We took independent advice from a consultant urological surgeon and an oncologist. We found that the board followed guidelines and reviewed Mr A at reasonable intervals once watchful waiting was decided on. However, we found that the watchful waiting decision should not have been made without clinical assessment by a consultant, which may have led to a decision to offer radiotherapy. We noted that Mr A's cancer followed a path that was significantly worse than could have been expected, and that a decision to offer radiotherapy would not necessarily have prevented this. On balance, we upheld Mr C's complaint.

Recommendations

What we asked the organisation to do in this case:

  • Apologise to Mr C for failing to arrange a review with a consultant for Mr A when the decision was made to take a watchful waiting approach. The apology should comply with SPSO guidelines on making an apology, available at www.spso.org.uk/leaflets-and-guidance.
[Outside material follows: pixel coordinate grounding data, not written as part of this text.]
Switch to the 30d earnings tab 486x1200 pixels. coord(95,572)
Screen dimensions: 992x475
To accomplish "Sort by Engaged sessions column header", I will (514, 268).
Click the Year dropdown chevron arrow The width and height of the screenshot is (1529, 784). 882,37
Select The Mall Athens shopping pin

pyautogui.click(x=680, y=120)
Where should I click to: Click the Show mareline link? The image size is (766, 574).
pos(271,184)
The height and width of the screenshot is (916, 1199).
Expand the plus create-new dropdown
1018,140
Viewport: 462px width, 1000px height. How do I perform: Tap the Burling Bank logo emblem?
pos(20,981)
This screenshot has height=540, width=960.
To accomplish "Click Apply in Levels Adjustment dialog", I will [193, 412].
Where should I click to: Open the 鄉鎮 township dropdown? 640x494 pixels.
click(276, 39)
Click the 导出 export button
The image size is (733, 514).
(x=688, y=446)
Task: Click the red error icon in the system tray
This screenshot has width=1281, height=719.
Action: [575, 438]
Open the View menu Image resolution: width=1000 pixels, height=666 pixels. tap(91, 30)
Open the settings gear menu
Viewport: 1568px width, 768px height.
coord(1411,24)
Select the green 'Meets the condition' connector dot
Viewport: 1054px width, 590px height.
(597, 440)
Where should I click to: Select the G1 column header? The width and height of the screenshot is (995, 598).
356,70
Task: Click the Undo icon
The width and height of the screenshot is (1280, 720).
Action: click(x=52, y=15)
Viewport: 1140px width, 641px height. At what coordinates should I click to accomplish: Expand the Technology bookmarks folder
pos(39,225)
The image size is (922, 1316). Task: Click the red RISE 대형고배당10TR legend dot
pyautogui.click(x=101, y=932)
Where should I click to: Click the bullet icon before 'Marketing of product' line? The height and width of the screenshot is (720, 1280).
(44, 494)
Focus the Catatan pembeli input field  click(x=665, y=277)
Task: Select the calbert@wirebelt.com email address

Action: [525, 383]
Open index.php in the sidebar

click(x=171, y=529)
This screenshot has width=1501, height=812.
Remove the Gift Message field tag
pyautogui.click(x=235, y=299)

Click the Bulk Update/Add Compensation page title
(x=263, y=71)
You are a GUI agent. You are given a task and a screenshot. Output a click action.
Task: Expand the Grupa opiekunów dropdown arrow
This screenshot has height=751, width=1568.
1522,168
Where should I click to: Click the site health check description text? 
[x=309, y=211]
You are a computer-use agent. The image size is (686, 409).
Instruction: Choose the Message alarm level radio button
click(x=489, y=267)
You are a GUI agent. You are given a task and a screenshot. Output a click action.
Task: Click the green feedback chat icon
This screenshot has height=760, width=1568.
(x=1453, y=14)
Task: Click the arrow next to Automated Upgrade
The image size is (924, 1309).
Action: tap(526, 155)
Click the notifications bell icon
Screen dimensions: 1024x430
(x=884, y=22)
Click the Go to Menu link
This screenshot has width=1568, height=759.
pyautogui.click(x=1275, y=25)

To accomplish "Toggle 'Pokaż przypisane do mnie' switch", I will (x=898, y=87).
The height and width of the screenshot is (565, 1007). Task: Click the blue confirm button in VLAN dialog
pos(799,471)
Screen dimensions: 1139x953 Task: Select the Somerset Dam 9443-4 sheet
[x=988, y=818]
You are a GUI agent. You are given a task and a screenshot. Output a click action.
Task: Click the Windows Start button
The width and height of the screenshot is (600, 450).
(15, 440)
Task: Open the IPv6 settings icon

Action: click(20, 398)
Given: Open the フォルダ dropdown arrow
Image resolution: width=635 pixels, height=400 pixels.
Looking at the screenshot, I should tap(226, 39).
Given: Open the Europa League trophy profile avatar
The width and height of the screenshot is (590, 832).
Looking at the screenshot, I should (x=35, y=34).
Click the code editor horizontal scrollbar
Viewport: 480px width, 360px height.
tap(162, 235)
We have asked the organisation to provide us with evidence that they have implemented the recommendations we have made on this case by the deadline we set.

  • Case ref:
    201608189
  • Date:
    September 2017
  • Body:
    Fife NHS Board
  • Sector:
    Health
  • Outcome:
    Upheld, recommendations
  • Subject:
    nurses / nursing care

Summary

Mrs C complained about the care and treatment provided to her daughter by staff at the Victoria Hospital. Mrs C complained that when they arrived at the hospital, the nurse was unwelcoming and did not acknowledge how ill her daughter was. Mrs C also said that throughout the admission, nursing staff did not carry out appropriate observations. Mrs C went on to complain that when her daughter was assessed by medical staff, she was not thoroughly examined and a diagnosis of viral infection was made without full consideration of her symptoms and condition.

We took independent advice from a paediatric nurse and a paediatrician. We found that nursing staff did not provide Mrs C's daughter with appropriate nursing care, with failings identified in taking observations, record-keeping, and using the Children's Early Warning Score chart (CEWS chart - a set of patient observations to assist in the early detection and treatment of serious cases and support staff in making clinical assessments). We found that national guidance on children with fever was not appropriately followed by nursing staff. We also found that, whilst the examinations carried out by clinical staff were appropriate, they did not give enough consideration to the possibility of a serious illness. We upheld both aspects of Mrs C's complaint.

Recommendations

What we asked the organisation to do in this case:

  • Apologise to Mrs C for failing to provide her daughter with appropriate nursing care and clinical treatment. The apology should comply with the SPSO guidelines on making an apology, available at www.spso.org.uk/leaflets-and-guidance.

What we said should change to put things right in future:

  • Paediatric nursing staff should be knowledgeable and proficient in undertaking nursing assessments, observations, and using CEWS, and be able to act quickly on these observations.
  • Parents/guardians should be given written information on warning symptoms and how further healthcare can be accessed if a child who had suffered from fever symptoms is discharged without diagnosis.
  • Clinical staff should give consideration to the possibility that a child that has symptoms of a viral infection may have a more serious illness, and should be aware of the National Institute for Health and Care Excellence Fever guidelines.

We have asked the organisation to provide us with evidence that they have implemented the recommendations we have made on this case by the deadline we set.